Thonissen, après avoir fréquenté l'école primaire de Hasselt, fit ses humanités au petit séminaire de Rolduc et ses études de droit à l'université de Liége. Devenu docteur en droit en 1838 après de brillants examens passés devant le jury central, il alla passer deux ans à Paris, où il suivit certains cours de l'école de droit, tout en faisant un stage chez M. Teste. Revenu dans sa ville natale, il y plaida jusqu'en 1845 et devint successivement membre du conseil provincial et du conseil communal.
Etudiant en droit, Thonissen consacrait une partie de ses loisirs au culte des lettres et l'on trouve déjà dans les Annales littéraires et philosophiques de Liége de l'année 1837 des vers dus à sa plume. Ce savant ne considérait pas d'ailleurs la poésie comme un péché que les hommes graves doivent pardonner à la première jeunesse ; dix ans plus tard, il écrivait encore dans la Revue catholique de Louvain une pièce de vers : Espérons, portant en exergue in fide constans. Nous en copions deux strophes qui donneront une idée de son inspiration:
« Enfants dégénérés, le doute nous dévore ;
« L'or et la volupté se disputent nos jours ;
« Mais, dans les airs émus, la croix s'élève encore,
« Sur les autels du Christ l'encens fume toujours.
« Du sage ivre d'orgueil, la parole insultante
« Lance un arrêt de mort à ses adorateurs,
« Mais depuis deux mille ans, l'Eglise triomphante
« A béni les cercueils de ses blasphémateurs ! «
Il importe, pour la manière, de noter la date : 1817. Thonissen était alors commissaire d'arrondissement à Hasselt, fonction à laquelle le comte de Theux l'avait nommé en 1846, après qu'il eut occupé pendant un an le siège de substitut du procureur du roi à Hasselt.
Les commissaires d'arrondissement qui publient des vers sont rares ; ce ne fut cependant pas la cause de la destitution de Thonissen en 1847 par le ministère Frère-Rogier.

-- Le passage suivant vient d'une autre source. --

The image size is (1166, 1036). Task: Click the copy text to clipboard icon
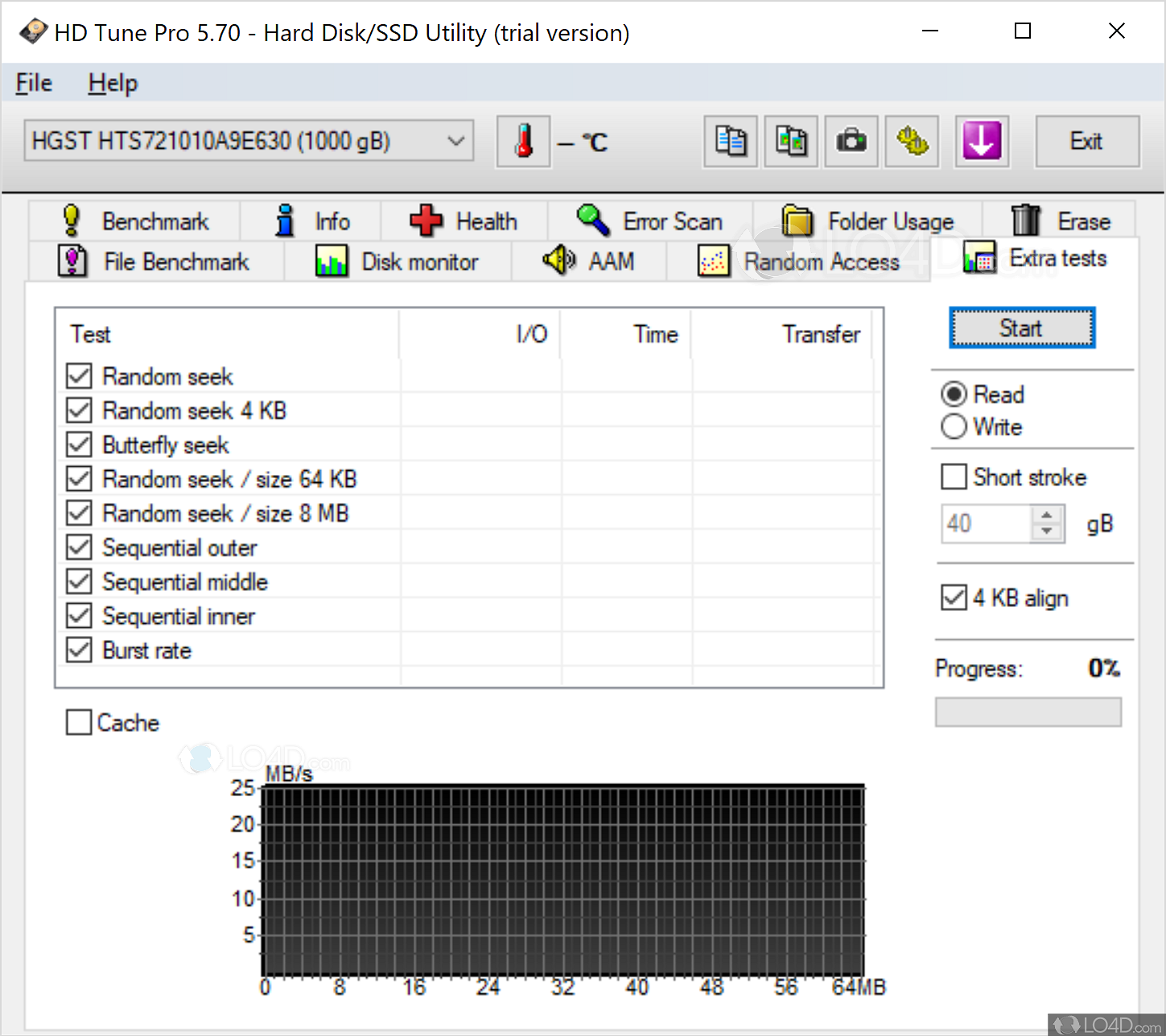(x=729, y=141)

M. Thonissen, dans son histoire de la Belgique sous Léopold I, parle de cet acte de politique violente dont il fut victime, sans amertume et avec une modération qui l'honore. C'est avec un sentiment de reconnaissance que nous rappelons ici cette destitution. L'administration perdit alors Thonissen, mais la patrie le conserva et l'université catholique de Louvain le gagna.
La forme si littéraire des écrits de Thonissen et l'étonnante facilité de son style sont dus aussi en partie au journalisme, cette grande école de la plume et même de la parole par laquelle devraient passer tous ceux qui ont l'ambition d'exercer quelque influence sur les opinions et les idées. Thonissen écrivit régulièrement pendant plusieurs années dans un journal que, jeune avocat, il avait créé à Hasselt.
Plus tard, de 1847 à 1852, on put lire de lui, notamment dans la Revue Catholique de Louvain, de nombreuses études littéraires sur Victor Hugo, Lord Byron, Musset, de Lamartine, etc., qui marchaient alors, bruyants et admirés, aux avant-gardes du romantisme. Comme l'a écrit M. Firmin Van den Bosch dans sa belle étude sur Thonissen (Un jubilé parlementaire, 1888. Extrait de l'Impartial de Gand), tous ces articles étaient écrits dans une langue saine, à la fois robuste et imagée. C'est ainsi que se forma l'écrivain.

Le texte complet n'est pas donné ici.